Soda and His Million Piece Band

Soda Gardocki is a Tom Waits-ian character that has moved back and forth between LA & Chicago (last I heard, his current location) and has released a couple of albums, this being his debut. He works with numerous musicians (hence the band name) and mixes up genres to create a sound that it truly difficult to put into words.

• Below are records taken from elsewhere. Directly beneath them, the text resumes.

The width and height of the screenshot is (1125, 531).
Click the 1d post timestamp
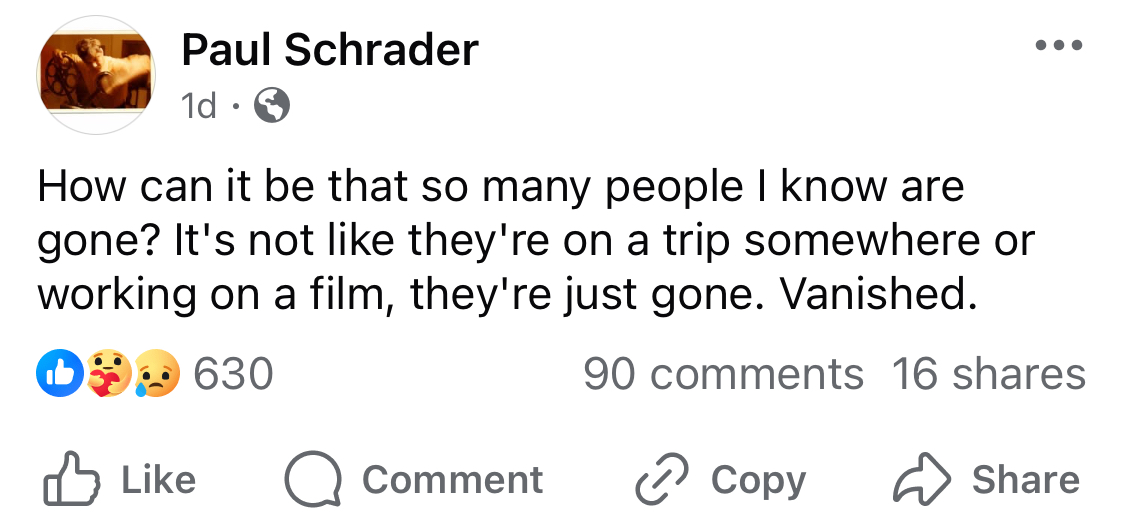(199, 107)
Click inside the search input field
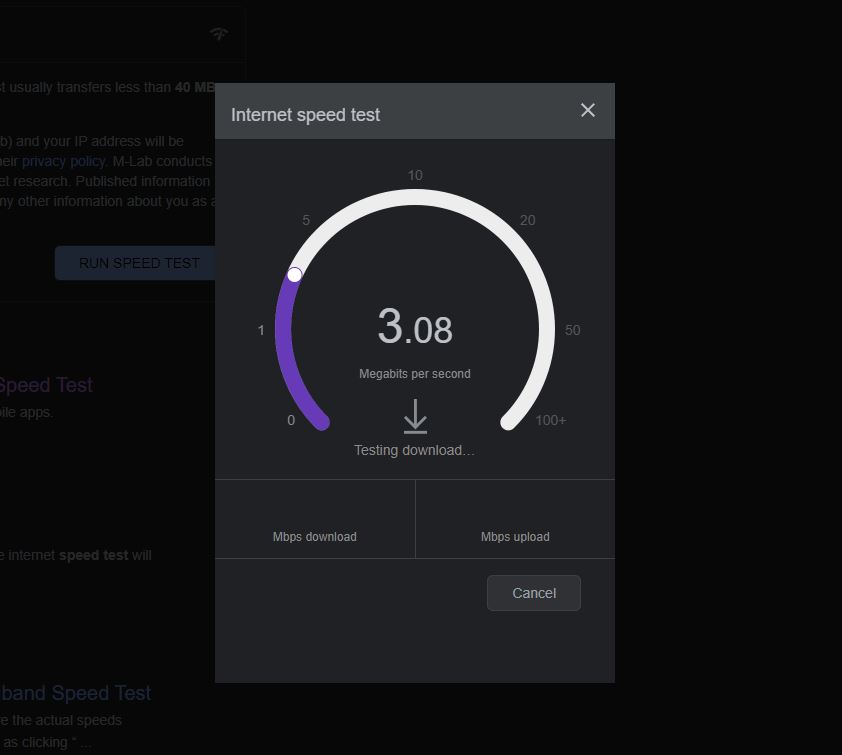Image resolution: width=842 pixels, height=755 pixels. click(x=100, y=34)
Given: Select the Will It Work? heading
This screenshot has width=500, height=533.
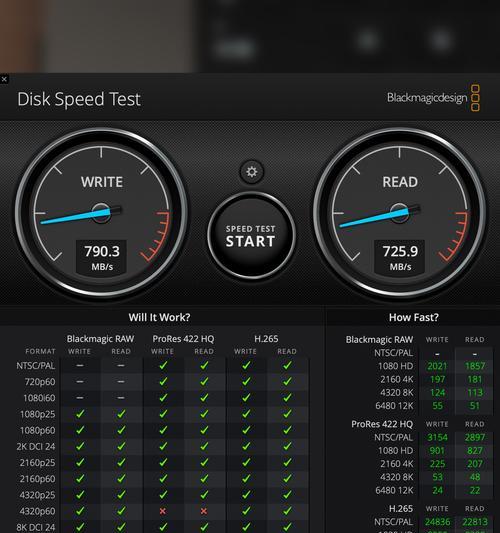Looking at the screenshot, I should [x=159, y=317].
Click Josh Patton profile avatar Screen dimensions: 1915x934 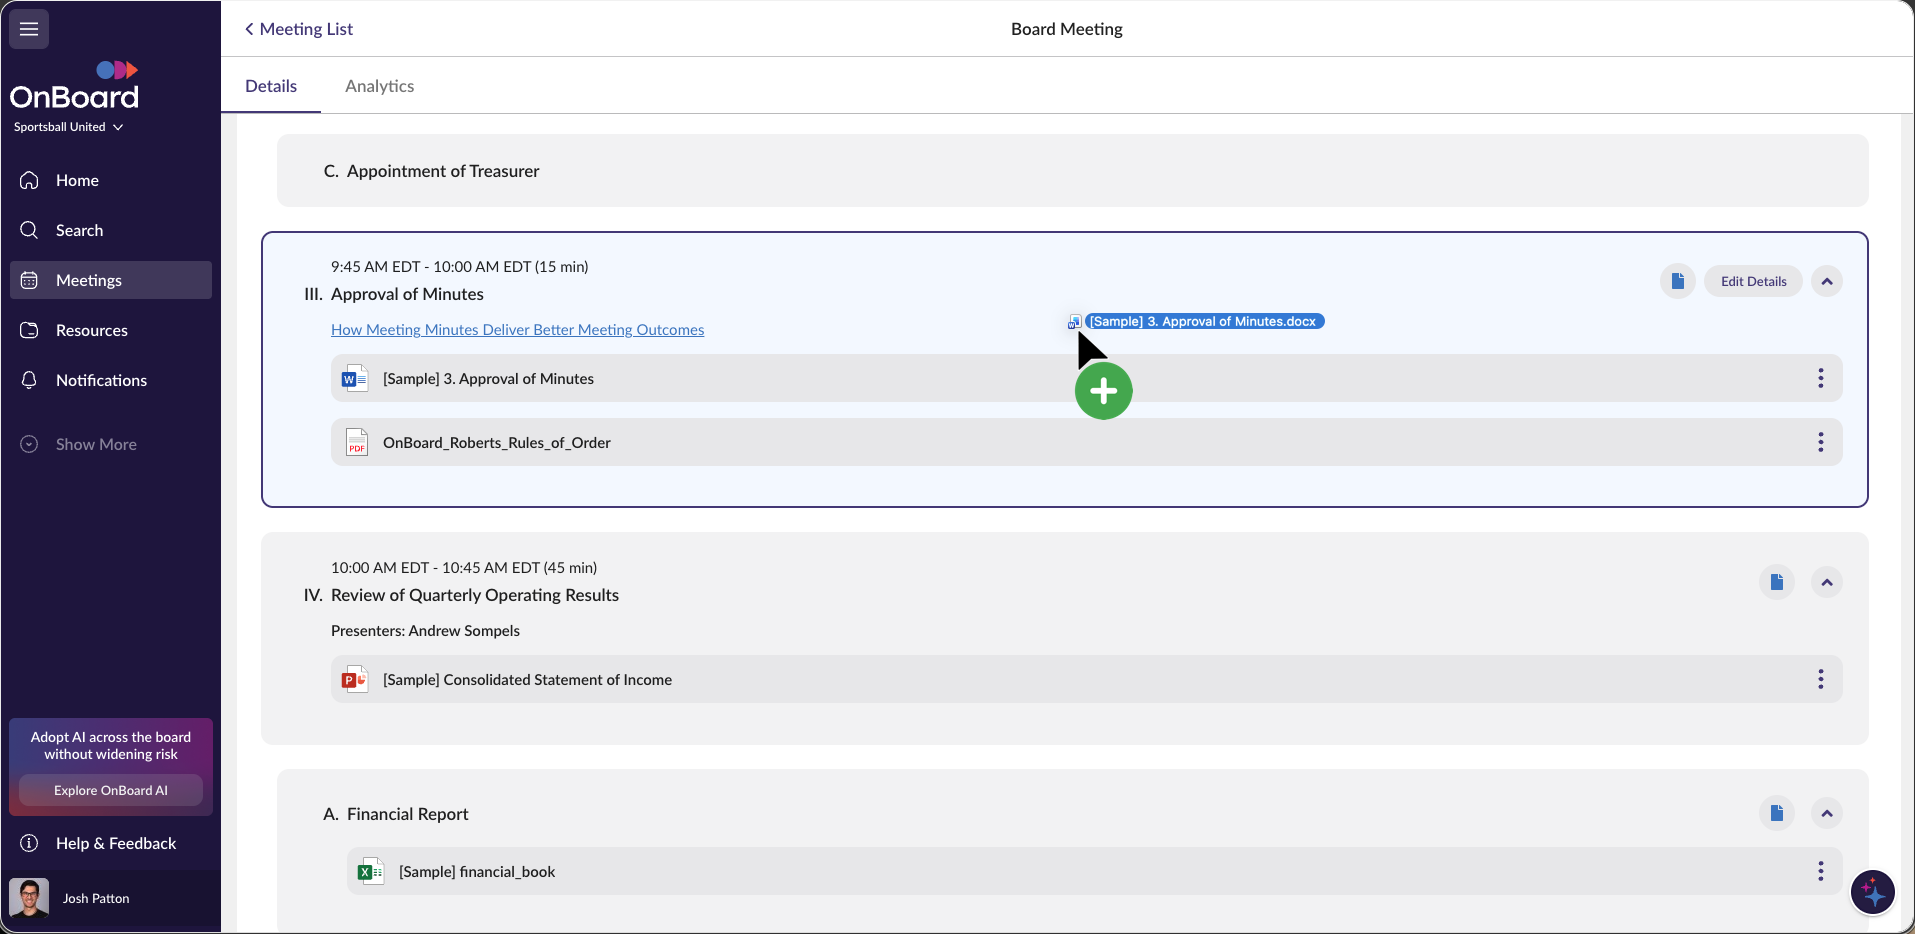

The opener here, "You Cheat", is a dynamic rocker with a simple riff and a smokin' sax that combines 50's r'n'r with Detroit high-energy. This is followed by an old-timey number, "July", complete with accordion, mandolin, banjo, fiddle and lord knows what else he pulls out of his million pieces. Hard to describe what he comes up with here - Tom Waits is an obvious influence, but without his Beat/Jazz touches or pure noise. "Mystery Song" brings in a multi-piece horn section to its speakeasy-sounding rhythm while "Liza Jane" (not the song that David Bowie did as David Jones in the 60's) is a swaying, sea-chanty-like, sing-along. Kinda similar, "Lakeshore" is a bit of a folk ballad, with a fine melody, showing the range in Soda's gruff but emotional vocals. Starting with some jazzy guitar, "Christine" then adds mandolin, more guitar, percussion and then an over-driven harmonica for a rollickin' blues/jazz/whatever hybrid that typifies the best of Soda's sound. "Dirty Old Town" is a sweet ballad with a nice descending progression led by guitar, accordion and fiddle, relating a tale - as best I can tell - of waking up from a drunken blackout in the gutter during a Chicago winter - making this death-defying feet sound practically romantic! Returning to the feel of "You Cheat", "Moonlight Drive" is an upbeat rocker with prominent sax, good dynamics, and a good layering of vocals and instruments. "Sinnerman" sounds like it could be a traditional, minor-key folk number and is given a good arrangement with somewhat sparse banjo-picking, slide guitar and Leonard Cohen-esque backing vocals. The proceeding end with a wild reading of "Who Do You Love", here titled "Cabbagetown Breakdown - WDYL" - certainly one of the most original arrangements of a Bo Diddley song that I've ever heard! Fantastically noisy and intense with crazed fuzz guitar - maniacal!

Fans of Waits would most likely dig this, but I think he has a wider appeal since Soda doesn't have Waits' early Beat persona or his later, eclectic wackiness. A really fine songwriter who has managed to create truly interesting and diverse arrangements.